3 MARCH 2001, Page 73

More than beloved

Simon Barnes

IT IS one of the rules of life: when a friend falls for someone who is dramatically unlike the sort of person he usually goes for, someone who is not really his type at all, then it is time to get the suit cleaned and the wedding present bought.

Something of the sort happened in the enduring love affair between Sir Donald Bradman and Australia. Bradman, who died last weekend at the age of 92 — perhaps feeling that another century would have been an inelegant tautology — is the very last person you would choose as an Australian icon.

Dennis LiIlee, yes — quite a different matter. Another cricketer, another type altogether: the larrikin gloriosus, all swagger and snarl, mouth and trousers, wild and untamed, but carrying also the aura of the great bloke, oozing boozy bonhomous teamspirit. He was one of the lads: a great lad, for all that he was a greater lad than them all.

Everything about Bradman was the antithesis of this great Australian archetype. He was small and neat. There was not an ounce of theatre about him. He had no Props like Lillee's ruffian moustache. He dropped no racy remarks. He didn't drink at all. There was a personal remoteness about him.

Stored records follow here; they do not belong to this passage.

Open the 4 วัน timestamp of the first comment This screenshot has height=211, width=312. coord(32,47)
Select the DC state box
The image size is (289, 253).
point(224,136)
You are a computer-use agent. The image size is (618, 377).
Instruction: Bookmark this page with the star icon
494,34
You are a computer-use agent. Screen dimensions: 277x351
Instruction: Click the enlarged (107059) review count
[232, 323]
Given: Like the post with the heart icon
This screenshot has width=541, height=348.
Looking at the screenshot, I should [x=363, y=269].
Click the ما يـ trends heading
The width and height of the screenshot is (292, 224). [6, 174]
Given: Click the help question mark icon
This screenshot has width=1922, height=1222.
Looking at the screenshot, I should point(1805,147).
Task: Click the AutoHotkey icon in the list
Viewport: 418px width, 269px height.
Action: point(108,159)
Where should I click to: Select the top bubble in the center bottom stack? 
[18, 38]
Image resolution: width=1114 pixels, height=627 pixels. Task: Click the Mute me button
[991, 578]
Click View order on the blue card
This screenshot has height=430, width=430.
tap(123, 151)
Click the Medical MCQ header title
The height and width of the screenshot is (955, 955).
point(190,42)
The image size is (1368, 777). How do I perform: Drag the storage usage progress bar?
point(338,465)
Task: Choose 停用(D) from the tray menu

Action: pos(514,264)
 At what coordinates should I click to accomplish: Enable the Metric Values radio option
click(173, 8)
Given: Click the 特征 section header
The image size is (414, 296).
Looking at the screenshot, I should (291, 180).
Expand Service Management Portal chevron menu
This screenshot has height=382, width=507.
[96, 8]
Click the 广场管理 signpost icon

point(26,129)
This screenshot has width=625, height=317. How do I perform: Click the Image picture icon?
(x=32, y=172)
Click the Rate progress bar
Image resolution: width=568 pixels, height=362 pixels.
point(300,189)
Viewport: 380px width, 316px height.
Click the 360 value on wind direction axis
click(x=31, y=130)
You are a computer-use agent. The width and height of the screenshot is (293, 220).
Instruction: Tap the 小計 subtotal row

Lillee was the cobber as superhero, a recognisable Australian type magnified to a phantasmagorical degree. Bradman's talent was other-worldly: it put him an impossible distance ahead of all others that played the game. His talent was unreachable, and so was he,

His figures are flamboyant — six triple centuries, 37 double centuries — but not the man. He put his talent down to concentration, but it was concentration of an extreme kind, that began with the first breath of the day, perhaps the first breath of his life. And it was unrelenting.

There was nothing open about him, nothing sunny. He was enigmatic, a personality that seemed to comprise talent and nothing else. He kept other aspects of himself back, for private use. He was not a lovable man, not, at least, in the sense that he sought to become a public love-object. But he was more than merely beloved: he became the torch-bearer for the new nation of Australia. In the 1930s he brought joy during the time of Depression. The fact that Bradman beat the Poms was part of his charm, but only a part of it. He was the best in the world at what he did, and, even then, it was pretty clear that he would be the best there would ever be. It was a cheering moment to find an Australian making an indelible mark on history.

Bradman stood for sport, which naturally inflames the passions of the larrikin. mentality. But he also stands for a quiet suburban decency that is every bit as Australian. Perhaps Bradman's inadvertent achievement was in uniting these two disparate elements in Australian life.

But there was something of Bradman that made him a misfit wherever he went. He preferred the quiet life, living towards the end almost as a recluse. It is rare for a man of an essentially withdrawn nature to attract so much public affection.

Keith Stackpole. an Australian cricketer, said that Bradman was the one player who came close to mastering the game, and that will do as well as anything for his epitaph as a cricketer. But Bradman was a very great deal more than a cricketer. At a time when Australia had nothing but hope, Bradman gave them achievement.